Work instruction – Starting from the line with "Click the sort icon next to Search box", please copy exactly every line to the end of the listing, but not the pictures.

Material for this task –
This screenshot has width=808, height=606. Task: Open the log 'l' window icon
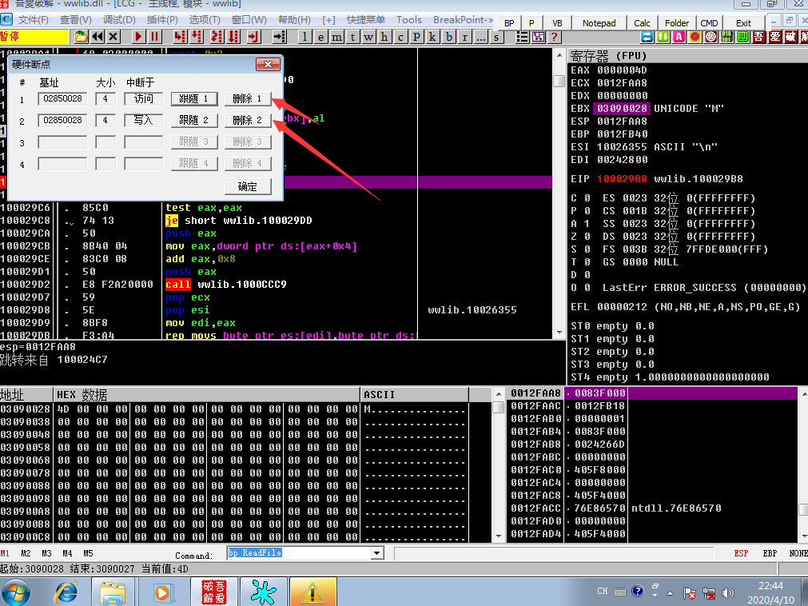[x=304, y=37]
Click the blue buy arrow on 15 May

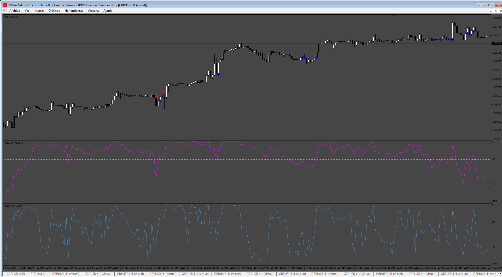(219, 75)
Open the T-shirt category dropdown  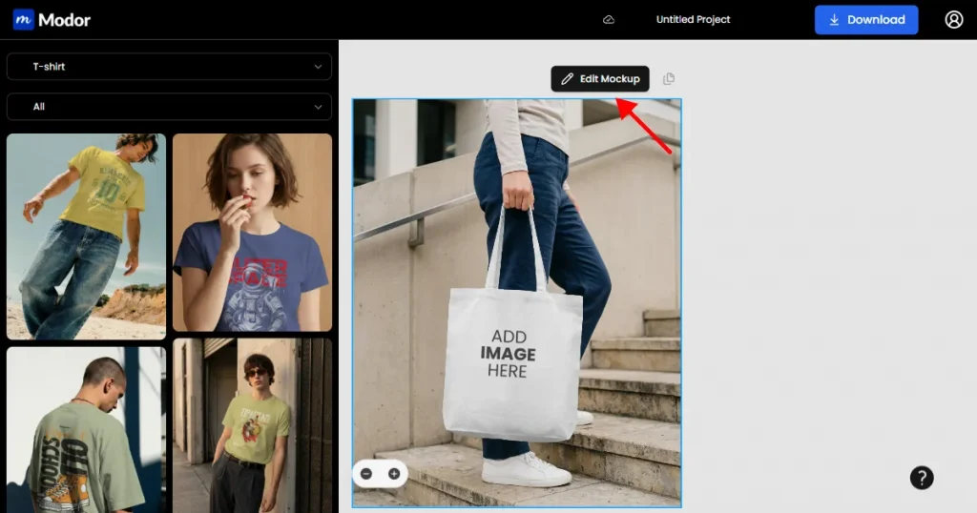[x=169, y=67]
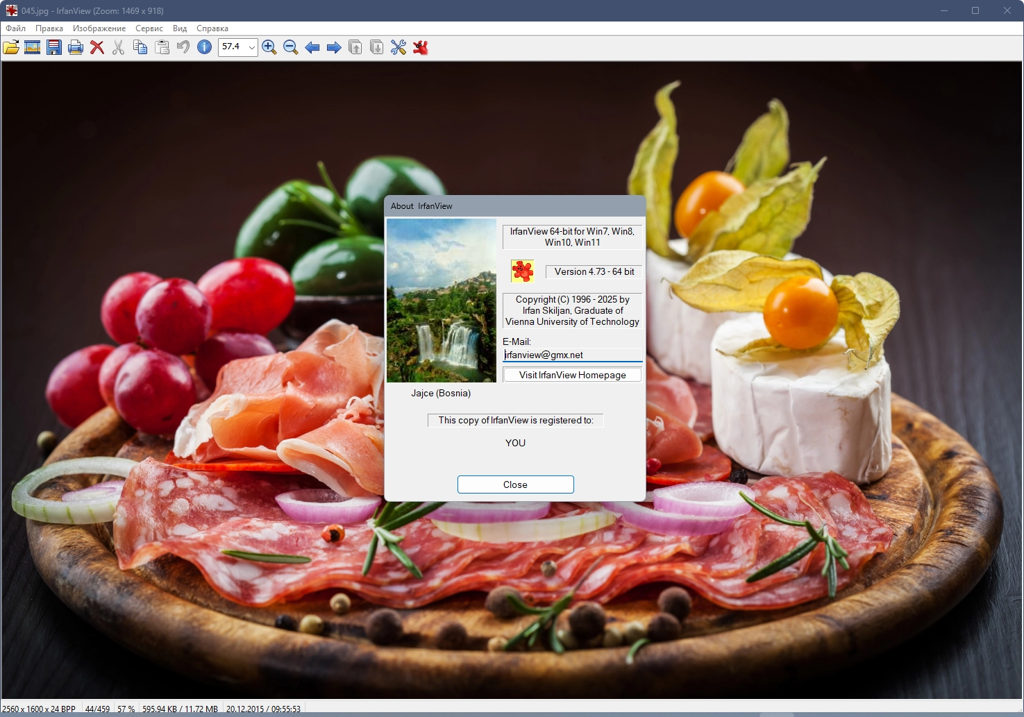Click the red X Delete icon

[x=97, y=47]
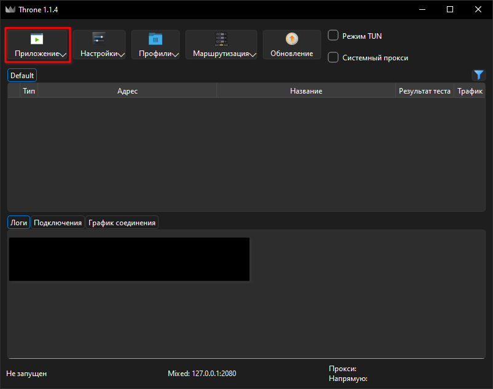The width and height of the screenshot is (493, 389).
Task: Open the Приложение menu icon
Action: (x=37, y=39)
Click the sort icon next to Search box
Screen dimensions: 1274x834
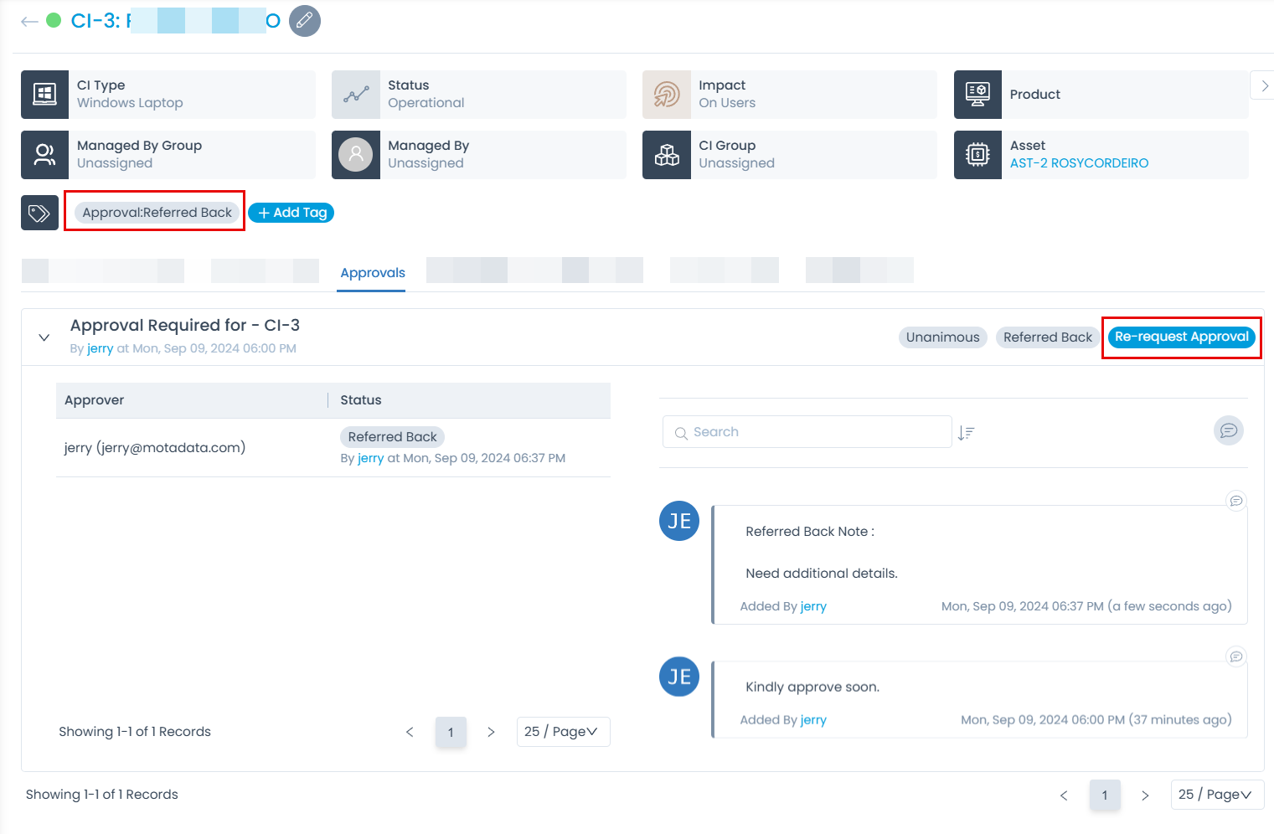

Exercise answer –
Click the sort icon next to Search box
Screen dimensions: 1274x834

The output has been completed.